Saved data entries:
= Beginning of Section =

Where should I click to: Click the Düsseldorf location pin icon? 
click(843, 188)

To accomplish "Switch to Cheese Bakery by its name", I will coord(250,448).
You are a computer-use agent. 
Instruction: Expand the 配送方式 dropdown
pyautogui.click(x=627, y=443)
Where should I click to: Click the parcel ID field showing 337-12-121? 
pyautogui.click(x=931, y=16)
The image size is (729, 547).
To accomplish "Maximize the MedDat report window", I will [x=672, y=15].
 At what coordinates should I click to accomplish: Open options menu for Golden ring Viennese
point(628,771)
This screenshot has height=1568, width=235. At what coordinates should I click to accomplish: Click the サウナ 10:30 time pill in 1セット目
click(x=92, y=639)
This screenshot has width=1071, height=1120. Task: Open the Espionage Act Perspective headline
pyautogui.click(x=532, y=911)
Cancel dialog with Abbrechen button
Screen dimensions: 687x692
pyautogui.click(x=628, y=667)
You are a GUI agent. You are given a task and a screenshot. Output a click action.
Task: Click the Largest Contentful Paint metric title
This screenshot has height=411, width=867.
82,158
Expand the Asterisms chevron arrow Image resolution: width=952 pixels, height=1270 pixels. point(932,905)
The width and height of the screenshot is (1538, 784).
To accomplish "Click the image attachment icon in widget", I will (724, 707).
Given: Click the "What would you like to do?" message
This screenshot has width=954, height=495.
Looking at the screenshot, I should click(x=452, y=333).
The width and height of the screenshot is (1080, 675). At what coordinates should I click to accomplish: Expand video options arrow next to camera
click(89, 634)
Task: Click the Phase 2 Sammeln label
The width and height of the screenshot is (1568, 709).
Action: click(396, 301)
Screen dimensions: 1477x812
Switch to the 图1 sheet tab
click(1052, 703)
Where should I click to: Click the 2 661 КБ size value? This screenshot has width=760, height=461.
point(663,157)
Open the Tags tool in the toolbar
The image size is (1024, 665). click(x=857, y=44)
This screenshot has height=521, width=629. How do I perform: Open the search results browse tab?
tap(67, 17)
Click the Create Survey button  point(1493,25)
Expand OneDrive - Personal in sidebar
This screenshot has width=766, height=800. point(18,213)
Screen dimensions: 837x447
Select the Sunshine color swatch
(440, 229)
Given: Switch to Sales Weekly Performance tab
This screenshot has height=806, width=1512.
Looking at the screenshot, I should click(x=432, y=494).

= End of Section =

__The problem__
Including any blank lines, repeat the data exactly.

__Output of the task__
Where should I click to: Click the Düsseldorf location pin icon? 
click(843, 188)

To accomplish "Switch to Cheese Bakery by its name", I will coord(250,448).
You are a computer-use agent. 
Instruction: Expand the 配送方式 dropdown
pyautogui.click(x=627, y=443)
Where should I click to: Click the parcel ID field showing 337-12-121? 
pyautogui.click(x=931, y=16)
The image size is (729, 547).
To accomplish "Maximize the MedDat report window", I will [x=672, y=15].
 At what coordinates should I click to accomplish: Open options menu for Golden ring Viennese
point(628,771)
This screenshot has height=1568, width=235. At what coordinates should I click to accomplish: Click the サウナ 10:30 time pill in 1セット目
click(x=92, y=639)
This screenshot has width=1071, height=1120. Task: Open the Espionage Act Perspective headline
pyautogui.click(x=532, y=911)
Cancel dialog with Abbrechen button
Screen dimensions: 687x692
pyautogui.click(x=628, y=667)
You are a GUI agent. You are given a task and a screenshot. Output a click action.
Task: Click the Largest Contentful Paint metric title
This screenshot has height=411, width=867.
82,158
Expand the Asterisms chevron arrow Image resolution: width=952 pixels, height=1270 pixels. point(932,905)
The width and height of the screenshot is (1538, 784).
To accomplish "Click the image attachment icon in widget", I will (724, 707).
Given: Click the "What would you like to do?" message
This screenshot has width=954, height=495.
Looking at the screenshot, I should click(x=452, y=333).
The width and height of the screenshot is (1080, 675). At what coordinates should I click to accomplish: Expand video options arrow next to camera
click(89, 634)
Task: Click the Phase 2 Sammeln label
The width and height of the screenshot is (1568, 709).
Action: click(396, 301)
Screen dimensions: 1477x812
Switch to the 图1 sheet tab
click(1052, 703)
Where should I click to: Click the 2 661 КБ size value? This screenshot has width=760, height=461.
point(663,157)
Open the Tags tool in the toolbar
The image size is (1024, 665). click(x=857, y=44)
This screenshot has height=521, width=629. How do I perform: Open the search results browse tab?
tap(67, 17)
Click the Create Survey button  point(1493,25)
Expand OneDrive - Personal in sidebar
This screenshot has width=766, height=800. point(18,213)
Screen dimensions: 837x447
Select the Sunshine color swatch
(440, 229)
Given: Switch to Sales Weekly Performance tab
This screenshot has height=806, width=1512.
Looking at the screenshot, I should click(x=432, y=494).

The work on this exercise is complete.